- [Instructions for the task]: The line containing "Viewport: 1049px width, 1148px height." marks the end: write out exactly every line from the first line of the data below through that line, and only those.

- [Input]:
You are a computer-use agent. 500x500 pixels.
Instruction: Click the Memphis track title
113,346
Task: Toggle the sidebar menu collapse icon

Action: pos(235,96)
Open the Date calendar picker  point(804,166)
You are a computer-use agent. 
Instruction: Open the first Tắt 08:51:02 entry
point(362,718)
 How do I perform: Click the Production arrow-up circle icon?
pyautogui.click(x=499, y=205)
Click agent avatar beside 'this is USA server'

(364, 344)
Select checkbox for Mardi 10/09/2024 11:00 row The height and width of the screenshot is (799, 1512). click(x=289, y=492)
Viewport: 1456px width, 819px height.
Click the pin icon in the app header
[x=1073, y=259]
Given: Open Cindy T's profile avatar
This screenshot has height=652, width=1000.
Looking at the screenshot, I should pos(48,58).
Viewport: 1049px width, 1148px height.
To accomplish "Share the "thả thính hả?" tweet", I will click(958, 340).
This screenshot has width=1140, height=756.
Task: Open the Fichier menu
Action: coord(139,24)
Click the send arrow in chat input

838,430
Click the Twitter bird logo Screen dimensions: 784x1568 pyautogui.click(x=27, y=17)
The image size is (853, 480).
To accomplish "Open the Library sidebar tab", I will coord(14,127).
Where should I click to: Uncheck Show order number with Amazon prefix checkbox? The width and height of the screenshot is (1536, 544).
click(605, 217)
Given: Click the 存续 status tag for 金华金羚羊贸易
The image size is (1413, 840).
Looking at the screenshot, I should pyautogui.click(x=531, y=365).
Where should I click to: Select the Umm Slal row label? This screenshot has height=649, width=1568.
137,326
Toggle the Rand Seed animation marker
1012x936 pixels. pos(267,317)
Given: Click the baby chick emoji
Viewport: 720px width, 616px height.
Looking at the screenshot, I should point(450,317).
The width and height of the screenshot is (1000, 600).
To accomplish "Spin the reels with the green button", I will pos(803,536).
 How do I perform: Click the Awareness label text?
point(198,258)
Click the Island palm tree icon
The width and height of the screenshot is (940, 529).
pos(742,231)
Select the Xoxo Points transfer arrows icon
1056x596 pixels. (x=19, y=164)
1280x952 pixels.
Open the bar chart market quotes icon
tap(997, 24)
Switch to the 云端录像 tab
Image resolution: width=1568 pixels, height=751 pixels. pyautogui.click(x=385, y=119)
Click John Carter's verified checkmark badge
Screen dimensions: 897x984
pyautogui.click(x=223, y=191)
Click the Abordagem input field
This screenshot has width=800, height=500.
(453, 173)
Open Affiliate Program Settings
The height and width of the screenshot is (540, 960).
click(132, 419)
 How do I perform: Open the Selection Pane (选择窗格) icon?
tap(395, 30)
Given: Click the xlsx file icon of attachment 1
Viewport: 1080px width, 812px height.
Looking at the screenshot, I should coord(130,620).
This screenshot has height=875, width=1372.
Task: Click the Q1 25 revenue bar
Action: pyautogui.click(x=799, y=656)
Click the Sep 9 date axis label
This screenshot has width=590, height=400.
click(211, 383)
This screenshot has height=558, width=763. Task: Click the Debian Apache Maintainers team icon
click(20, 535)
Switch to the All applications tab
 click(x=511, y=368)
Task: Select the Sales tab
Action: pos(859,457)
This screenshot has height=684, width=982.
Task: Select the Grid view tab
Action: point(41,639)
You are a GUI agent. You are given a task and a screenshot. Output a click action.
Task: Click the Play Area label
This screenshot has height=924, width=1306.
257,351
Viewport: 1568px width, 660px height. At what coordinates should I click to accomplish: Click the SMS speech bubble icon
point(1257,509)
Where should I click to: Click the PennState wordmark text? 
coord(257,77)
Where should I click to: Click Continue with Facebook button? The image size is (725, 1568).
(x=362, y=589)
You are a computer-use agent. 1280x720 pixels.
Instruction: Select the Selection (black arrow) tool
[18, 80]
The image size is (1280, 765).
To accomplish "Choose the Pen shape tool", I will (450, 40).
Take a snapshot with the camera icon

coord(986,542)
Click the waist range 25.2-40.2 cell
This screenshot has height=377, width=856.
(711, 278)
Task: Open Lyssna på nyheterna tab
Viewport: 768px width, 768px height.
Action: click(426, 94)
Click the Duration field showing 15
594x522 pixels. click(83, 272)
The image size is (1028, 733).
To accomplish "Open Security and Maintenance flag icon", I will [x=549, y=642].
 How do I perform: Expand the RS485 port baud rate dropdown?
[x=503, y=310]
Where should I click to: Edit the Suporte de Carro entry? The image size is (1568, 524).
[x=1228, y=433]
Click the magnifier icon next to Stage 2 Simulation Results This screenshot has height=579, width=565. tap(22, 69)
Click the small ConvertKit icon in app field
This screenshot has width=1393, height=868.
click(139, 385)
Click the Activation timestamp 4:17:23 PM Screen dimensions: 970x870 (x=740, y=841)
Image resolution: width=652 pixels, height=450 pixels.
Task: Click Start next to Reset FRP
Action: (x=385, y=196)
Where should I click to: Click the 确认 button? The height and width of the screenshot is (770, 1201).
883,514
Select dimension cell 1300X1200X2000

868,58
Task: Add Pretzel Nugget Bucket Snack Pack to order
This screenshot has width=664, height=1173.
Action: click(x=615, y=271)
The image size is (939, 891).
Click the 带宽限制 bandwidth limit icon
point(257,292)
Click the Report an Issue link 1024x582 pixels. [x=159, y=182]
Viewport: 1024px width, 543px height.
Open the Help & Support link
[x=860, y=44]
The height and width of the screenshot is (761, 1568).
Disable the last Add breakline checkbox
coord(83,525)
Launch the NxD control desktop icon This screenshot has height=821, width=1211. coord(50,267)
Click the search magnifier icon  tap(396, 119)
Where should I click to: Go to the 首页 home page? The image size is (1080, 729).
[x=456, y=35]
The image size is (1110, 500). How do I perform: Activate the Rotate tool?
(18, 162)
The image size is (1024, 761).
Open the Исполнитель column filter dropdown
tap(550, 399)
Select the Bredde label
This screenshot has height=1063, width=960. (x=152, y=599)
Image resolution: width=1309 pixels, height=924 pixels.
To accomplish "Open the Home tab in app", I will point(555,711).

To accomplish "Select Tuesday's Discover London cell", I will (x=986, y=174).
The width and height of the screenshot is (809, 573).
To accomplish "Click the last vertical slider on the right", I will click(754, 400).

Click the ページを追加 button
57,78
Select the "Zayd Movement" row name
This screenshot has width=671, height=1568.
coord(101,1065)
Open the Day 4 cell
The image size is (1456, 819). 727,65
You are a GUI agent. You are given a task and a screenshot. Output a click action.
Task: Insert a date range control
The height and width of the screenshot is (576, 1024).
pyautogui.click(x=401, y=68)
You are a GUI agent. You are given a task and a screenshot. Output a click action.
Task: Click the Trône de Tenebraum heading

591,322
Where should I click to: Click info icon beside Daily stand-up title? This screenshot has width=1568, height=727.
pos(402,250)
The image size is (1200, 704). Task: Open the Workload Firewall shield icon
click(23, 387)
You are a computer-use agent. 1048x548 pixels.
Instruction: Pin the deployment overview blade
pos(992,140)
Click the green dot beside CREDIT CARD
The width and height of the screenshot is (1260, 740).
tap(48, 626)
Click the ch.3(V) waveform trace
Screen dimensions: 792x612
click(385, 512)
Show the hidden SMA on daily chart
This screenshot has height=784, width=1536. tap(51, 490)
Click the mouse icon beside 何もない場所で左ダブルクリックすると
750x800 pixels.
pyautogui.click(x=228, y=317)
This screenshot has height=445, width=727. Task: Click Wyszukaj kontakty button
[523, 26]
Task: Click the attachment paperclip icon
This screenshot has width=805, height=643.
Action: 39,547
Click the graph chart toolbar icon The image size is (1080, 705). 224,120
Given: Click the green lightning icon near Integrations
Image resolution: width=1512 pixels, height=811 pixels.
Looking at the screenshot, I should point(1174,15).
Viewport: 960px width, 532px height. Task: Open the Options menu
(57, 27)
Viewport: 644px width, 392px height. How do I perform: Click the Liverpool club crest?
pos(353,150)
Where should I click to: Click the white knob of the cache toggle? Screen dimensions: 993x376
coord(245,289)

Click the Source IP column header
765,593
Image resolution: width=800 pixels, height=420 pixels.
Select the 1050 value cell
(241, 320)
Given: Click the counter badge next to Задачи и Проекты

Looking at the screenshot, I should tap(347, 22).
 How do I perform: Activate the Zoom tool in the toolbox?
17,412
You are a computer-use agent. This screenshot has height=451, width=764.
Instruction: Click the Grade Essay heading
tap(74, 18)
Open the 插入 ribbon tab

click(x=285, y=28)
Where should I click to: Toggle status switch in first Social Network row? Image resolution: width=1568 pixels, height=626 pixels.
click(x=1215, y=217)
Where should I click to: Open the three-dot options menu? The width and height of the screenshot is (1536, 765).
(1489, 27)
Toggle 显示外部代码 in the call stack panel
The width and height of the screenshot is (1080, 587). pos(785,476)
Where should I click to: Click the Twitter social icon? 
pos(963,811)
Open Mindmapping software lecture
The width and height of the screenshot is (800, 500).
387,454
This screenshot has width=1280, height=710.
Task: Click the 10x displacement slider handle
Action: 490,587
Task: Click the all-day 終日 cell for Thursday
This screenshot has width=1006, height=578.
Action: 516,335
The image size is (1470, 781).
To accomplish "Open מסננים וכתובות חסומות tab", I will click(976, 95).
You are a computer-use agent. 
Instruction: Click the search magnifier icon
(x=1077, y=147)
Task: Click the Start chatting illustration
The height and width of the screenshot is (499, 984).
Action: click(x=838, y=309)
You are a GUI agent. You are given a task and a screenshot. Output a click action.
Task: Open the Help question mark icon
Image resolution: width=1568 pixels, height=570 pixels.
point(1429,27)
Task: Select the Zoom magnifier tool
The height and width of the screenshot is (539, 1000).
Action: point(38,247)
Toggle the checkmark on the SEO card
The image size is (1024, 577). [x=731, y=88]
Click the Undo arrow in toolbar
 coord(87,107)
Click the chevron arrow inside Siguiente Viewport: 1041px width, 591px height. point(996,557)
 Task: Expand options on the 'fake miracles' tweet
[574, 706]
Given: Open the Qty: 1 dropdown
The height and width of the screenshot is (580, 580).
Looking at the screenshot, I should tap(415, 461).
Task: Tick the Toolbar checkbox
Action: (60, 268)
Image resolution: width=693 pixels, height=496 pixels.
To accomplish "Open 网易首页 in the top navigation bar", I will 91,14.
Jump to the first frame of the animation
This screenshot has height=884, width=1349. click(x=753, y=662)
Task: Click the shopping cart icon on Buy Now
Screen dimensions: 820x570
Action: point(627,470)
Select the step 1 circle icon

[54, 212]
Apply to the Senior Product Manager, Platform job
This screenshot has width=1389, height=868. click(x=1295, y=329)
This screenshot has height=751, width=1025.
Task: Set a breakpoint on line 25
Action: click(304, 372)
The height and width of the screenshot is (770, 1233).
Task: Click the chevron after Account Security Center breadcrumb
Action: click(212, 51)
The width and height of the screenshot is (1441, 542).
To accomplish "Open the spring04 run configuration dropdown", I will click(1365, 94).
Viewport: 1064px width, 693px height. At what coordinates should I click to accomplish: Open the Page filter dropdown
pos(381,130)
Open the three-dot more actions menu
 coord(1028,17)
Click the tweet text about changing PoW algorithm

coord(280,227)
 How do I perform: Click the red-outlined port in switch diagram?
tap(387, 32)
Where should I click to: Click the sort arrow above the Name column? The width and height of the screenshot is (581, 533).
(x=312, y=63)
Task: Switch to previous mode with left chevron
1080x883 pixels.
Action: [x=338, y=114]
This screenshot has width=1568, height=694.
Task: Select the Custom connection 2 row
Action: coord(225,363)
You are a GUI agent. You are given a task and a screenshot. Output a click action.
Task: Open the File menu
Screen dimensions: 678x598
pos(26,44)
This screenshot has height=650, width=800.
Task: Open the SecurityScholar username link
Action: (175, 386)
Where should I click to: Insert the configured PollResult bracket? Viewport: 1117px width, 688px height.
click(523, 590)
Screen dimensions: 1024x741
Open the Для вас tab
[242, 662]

- [Result below]:
You are a computer-use agent. 500x500 pixels.
Instruction: Click the Memphis track title
113,346
Task: Toggle the sidebar menu collapse icon

Action: pos(235,96)
Open the Date calendar picker  point(804,166)
You are a computer-use agent. 
Instruction: Open the first Tắt 08:51:02 entry
point(362,718)
 How do I perform: Click the Production arrow-up circle icon?
pyautogui.click(x=499, y=205)
Click agent avatar beside 'this is USA server'

(364, 344)
Select checkbox for Mardi 10/09/2024 11:00 row The height and width of the screenshot is (799, 1512). click(x=289, y=492)
Viewport: 1456px width, 819px height.
Click the pin icon in the app header
[x=1073, y=259]
Given: Open Cindy T's profile avatar
This screenshot has height=652, width=1000.
Looking at the screenshot, I should pos(48,58).
Viewport: 1049px width, 1148px height.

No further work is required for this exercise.